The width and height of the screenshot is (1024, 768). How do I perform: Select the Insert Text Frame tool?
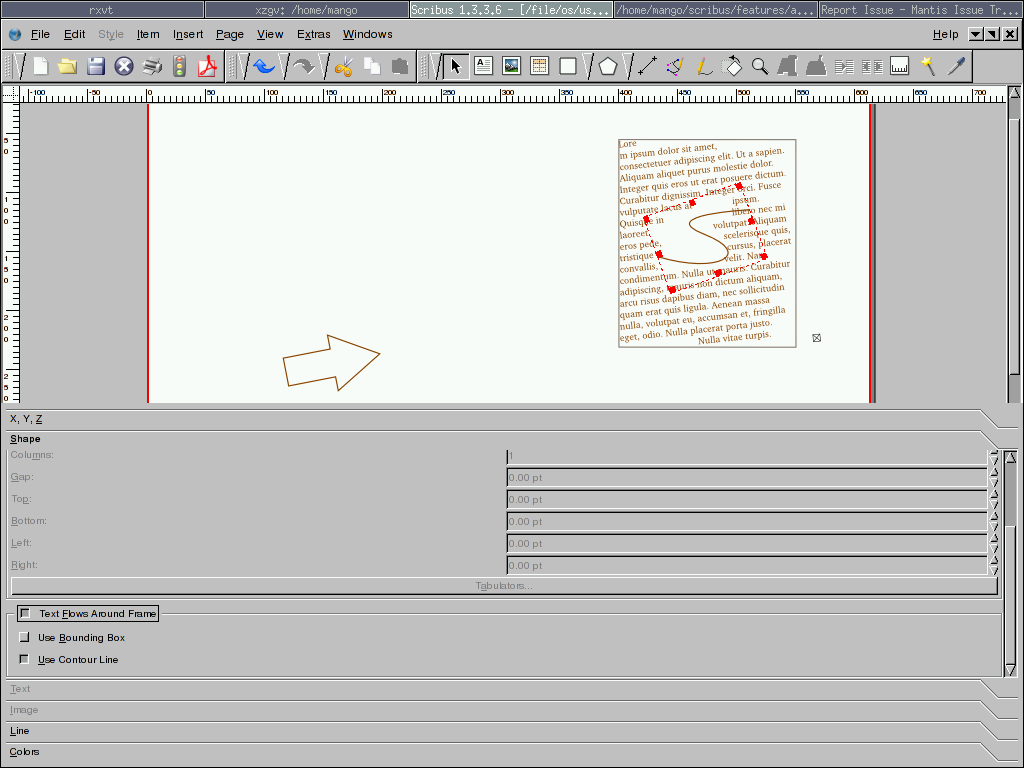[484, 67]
☆ ☆ ☆
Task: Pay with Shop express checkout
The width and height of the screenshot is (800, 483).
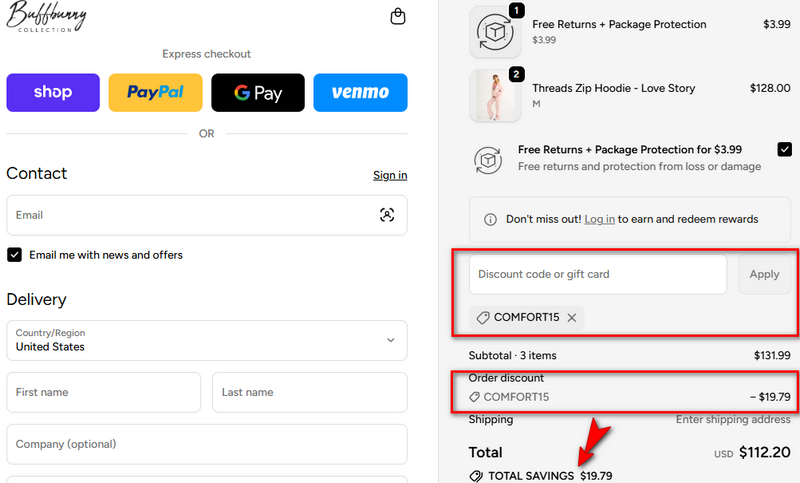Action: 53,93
☆ ☆ ☆
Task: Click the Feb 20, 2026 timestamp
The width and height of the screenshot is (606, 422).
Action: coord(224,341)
☆ ☆ ☆
• **Work required**
Lines with "Task" in them are what the answer must contain; copy each from the records above.

• **Answer to the exercise**
Task: Pay with Shop express checkout
Task: Click the Feb 20, 2026 timestamp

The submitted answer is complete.